INSTRUCTIONS FOR THE TASK ▸ Copy the complete listing that follows, letter for letter.
++++++++
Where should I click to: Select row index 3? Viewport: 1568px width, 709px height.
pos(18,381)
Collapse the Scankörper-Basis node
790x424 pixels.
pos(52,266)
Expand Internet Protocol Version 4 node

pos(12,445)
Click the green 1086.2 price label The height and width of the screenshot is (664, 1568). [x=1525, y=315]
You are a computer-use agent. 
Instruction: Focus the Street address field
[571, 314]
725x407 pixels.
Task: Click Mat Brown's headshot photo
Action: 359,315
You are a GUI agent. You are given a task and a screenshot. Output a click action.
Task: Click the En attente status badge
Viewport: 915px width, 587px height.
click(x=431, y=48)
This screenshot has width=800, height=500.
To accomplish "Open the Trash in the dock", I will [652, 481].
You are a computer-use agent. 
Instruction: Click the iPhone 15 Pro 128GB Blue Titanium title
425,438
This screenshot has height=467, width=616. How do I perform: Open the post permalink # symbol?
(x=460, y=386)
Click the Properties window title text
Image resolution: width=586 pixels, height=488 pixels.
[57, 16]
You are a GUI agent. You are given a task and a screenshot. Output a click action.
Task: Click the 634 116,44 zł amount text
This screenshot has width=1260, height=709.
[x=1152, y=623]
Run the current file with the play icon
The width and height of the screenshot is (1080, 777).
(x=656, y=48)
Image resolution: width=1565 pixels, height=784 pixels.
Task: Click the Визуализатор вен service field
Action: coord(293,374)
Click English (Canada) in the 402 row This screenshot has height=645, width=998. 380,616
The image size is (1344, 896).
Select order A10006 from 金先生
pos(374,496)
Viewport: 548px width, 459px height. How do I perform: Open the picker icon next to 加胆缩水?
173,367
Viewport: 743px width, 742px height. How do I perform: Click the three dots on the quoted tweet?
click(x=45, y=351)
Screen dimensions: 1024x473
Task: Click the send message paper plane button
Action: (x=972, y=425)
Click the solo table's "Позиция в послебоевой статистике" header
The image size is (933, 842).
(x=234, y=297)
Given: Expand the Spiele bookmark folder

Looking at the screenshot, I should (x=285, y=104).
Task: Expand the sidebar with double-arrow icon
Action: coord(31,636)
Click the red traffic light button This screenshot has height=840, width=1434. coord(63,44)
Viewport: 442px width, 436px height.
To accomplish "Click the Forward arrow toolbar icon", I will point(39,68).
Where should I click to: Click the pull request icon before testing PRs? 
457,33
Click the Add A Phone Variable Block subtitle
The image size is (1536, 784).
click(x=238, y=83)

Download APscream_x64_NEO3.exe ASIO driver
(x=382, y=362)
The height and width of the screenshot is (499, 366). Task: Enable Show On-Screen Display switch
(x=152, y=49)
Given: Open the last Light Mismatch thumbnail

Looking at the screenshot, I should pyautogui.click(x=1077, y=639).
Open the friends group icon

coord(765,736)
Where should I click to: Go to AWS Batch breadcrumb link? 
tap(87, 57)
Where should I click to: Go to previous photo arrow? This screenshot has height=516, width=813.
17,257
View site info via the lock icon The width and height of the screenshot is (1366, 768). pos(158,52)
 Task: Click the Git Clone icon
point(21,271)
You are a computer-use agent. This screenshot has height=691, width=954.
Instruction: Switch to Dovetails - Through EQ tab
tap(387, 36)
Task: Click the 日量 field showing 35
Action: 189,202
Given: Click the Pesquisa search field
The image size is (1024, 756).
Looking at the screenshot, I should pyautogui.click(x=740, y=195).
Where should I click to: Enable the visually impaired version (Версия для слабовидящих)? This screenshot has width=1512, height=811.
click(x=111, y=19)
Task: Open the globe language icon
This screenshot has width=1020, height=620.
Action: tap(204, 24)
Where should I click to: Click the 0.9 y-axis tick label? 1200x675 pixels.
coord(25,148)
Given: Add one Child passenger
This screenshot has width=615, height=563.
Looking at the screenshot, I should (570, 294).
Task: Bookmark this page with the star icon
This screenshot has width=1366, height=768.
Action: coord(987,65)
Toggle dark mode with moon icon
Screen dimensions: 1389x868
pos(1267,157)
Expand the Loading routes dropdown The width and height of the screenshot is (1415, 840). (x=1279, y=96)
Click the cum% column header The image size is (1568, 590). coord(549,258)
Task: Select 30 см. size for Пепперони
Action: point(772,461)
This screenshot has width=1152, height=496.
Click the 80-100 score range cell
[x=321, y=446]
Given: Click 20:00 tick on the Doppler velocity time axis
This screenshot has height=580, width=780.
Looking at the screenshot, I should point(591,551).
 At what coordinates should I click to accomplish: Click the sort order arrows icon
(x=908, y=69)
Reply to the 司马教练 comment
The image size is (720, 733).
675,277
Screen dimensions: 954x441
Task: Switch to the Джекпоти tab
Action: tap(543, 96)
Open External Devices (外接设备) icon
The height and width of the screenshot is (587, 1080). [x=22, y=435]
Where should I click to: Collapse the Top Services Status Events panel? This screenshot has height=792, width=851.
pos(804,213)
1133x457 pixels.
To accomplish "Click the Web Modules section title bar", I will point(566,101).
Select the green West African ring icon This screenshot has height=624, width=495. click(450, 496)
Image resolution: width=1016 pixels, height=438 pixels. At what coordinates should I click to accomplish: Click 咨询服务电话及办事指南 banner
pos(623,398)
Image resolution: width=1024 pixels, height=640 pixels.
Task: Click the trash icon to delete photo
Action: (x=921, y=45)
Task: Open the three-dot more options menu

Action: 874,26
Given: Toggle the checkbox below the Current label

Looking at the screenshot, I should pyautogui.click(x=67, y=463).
++++++++
WRITTEN RESPONSE ▸
Where should I click to: Select row index 3? Viewport: 1568px width, 709px height.
pos(18,381)
Collapse the Scankörper-Basis node
790x424 pixels.
pos(52,266)
Expand Internet Protocol Version 4 node

pos(12,445)
Click the green 1086.2 price label The height and width of the screenshot is (664, 1568). [x=1525, y=315]
You are a computer-use agent. 
Instruction: Focus the Street address field
[571, 314]
725x407 pixels.
Task: Click Mat Brown's headshot photo
Action: 359,315
You are a GUI agent. You are given a task and a screenshot. Output a click action.
Task: Click the En attente status badge
Viewport: 915px width, 587px height.
click(x=431, y=48)
This screenshot has width=800, height=500.
To accomplish "Open the Trash in the dock", I will [652, 481].
You are a computer-use agent. 
Instruction: Click the iPhone 15 Pro 128GB Blue Titanium title
425,438
This screenshot has height=467, width=616. How do I perform: Open the post permalink # symbol?
(x=460, y=386)
Click the Properties window title text
Image resolution: width=586 pixels, height=488 pixels.
[57, 16]
You are a GUI agent. You are given a task and a screenshot. Output a click action.
Task: Click the 634 116,44 zł amount text
This screenshot has width=1260, height=709.
[x=1152, y=623]
Run the current file with the play icon
The width and height of the screenshot is (1080, 777).
(x=656, y=48)
Image resolution: width=1565 pixels, height=784 pixels.
Task: Click the Визуализатор вен service field
Action: coord(293,374)
Click English (Canada) in the 402 row This screenshot has height=645, width=998. 380,616
The image size is (1344, 896).
Select order A10006 from 金先生
pos(374,496)
Viewport: 548px width, 459px height. How do I perform: Open the picker icon next to 加胆缩水?
173,367
Viewport: 743px width, 742px height. How do I perform: Click the three dots on the quoted tweet?
click(x=45, y=351)
Screen dimensions: 1024x473
Task: Click the send message paper plane button
Action: (x=972, y=425)
Click the solo table's "Позиция в послебоевой статистике" header
The image size is (933, 842).
(x=234, y=297)
Given: Expand the Spiele bookmark folder

Looking at the screenshot, I should (x=285, y=104).
Task: Expand the sidebar with double-arrow icon
Action: coord(31,636)
Click the red traffic light button This screenshot has height=840, width=1434. coord(63,44)
Viewport: 442px width, 436px height.
To accomplish "Click the Forward arrow toolbar icon", I will point(39,68).
Where should I click to: Click the pull request icon before testing PRs? 
457,33
Click the Add A Phone Variable Block subtitle
The image size is (1536, 784).
click(x=238, y=83)

Download APscream_x64_NEO3.exe ASIO driver
(x=382, y=362)
The height and width of the screenshot is (499, 366). Task: Enable Show On-Screen Display switch
(x=152, y=49)
Given: Open the last Light Mismatch thumbnail

Looking at the screenshot, I should pyautogui.click(x=1077, y=639).
Open the friends group icon

coord(765,736)
Where should I click to: Go to AWS Batch breadcrumb link? 
tap(87, 57)
Where should I click to: Go to previous photo arrow? This screenshot has height=516, width=813.
17,257
View site info via the lock icon The width and height of the screenshot is (1366, 768). pos(158,52)
 Task: Click the Git Clone icon
point(21,271)
You are a computer-use agent. This screenshot has height=691, width=954.
Instruction: Switch to Dovetails - Through EQ tab
tap(387, 36)
Task: Click the 日量 field showing 35
Action: 189,202
Given: Click the Pesquisa search field
The image size is (1024, 756).
Looking at the screenshot, I should pyautogui.click(x=740, y=195).
Where should I click to: Enable the visually impaired version (Версия для слабовидящих)? This screenshot has width=1512, height=811.
click(x=111, y=19)
Task: Open the globe language icon
This screenshot has width=1020, height=620.
Action: tap(204, 24)
Where should I click to: Click the 0.9 y-axis tick label? 1200x675 pixels.
coord(25,148)
Given: Add one Child passenger
This screenshot has width=615, height=563.
Looking at the screenshot, I should (570, 294).
Task: Bookmark this page with the star icon
This screenshot has width=1366, height=768.
Action: coord(987,65)
Toggle dark mode with moon icon
Screen dimensions: 1389x868
pos(1267,157)
Expand the Loading routes dropdown The width and height of the screenshot is (1415, 840). (x=1279, y=96)
Click the cum% column header The image size is (1568, 590). coord(549,258)
Task: Select 30 см. size for Пепперони
Action: point(772,461)
This screenshot has width=1152, height=496.
Click the 80-100 score range cell
[x=321, y=446]
Given: Click 20:00 tick on the Doppler velocity time axis
This screenshot has height=580, width=780.
Looking at the screenshot, I should point(591,551).
 At what coordinates should I click to accomplish: Click the sort order arrows icon
(x=908, y=69)
Reply to the 司马教练 comment
The image size is (720, 733).
675,277
Screen dimensions: 954x441
Task: Switch to the Джекпоти tab
Action: tap(543, 96)
Open External Devices (外接设备) icon
The height and width of the screenshot is (587, 1080). [x=22, y=435]
Where should I click to: Collapse the Top Services Status Events panel? This screenshot has height=792, width=851.
pos(804,213)
1133x457 pixels.
To accomplish "Click the Web Modules section title bar", I will point(566,101).
Select the green West African ring icon This screenshot has height=624, width=495. click(450, 496)
Image resolution: width=1016 pixels, height=438 pixels. At what coordinates should I click to accomplish: Click 咨询服务电话及办事指南 banner
pos(623,398)
Image resolution: width=1024 pixels, height=640 pixels.
Task: Click the trash icon to delete photo
Action: (x=921, y=45)
Task: Open the three-dot more options menu

Action: 874,26
Given: Toggle the checkbox below the Current label

Looking at the screenshot, I should pyautogui.click(x=67, y=463).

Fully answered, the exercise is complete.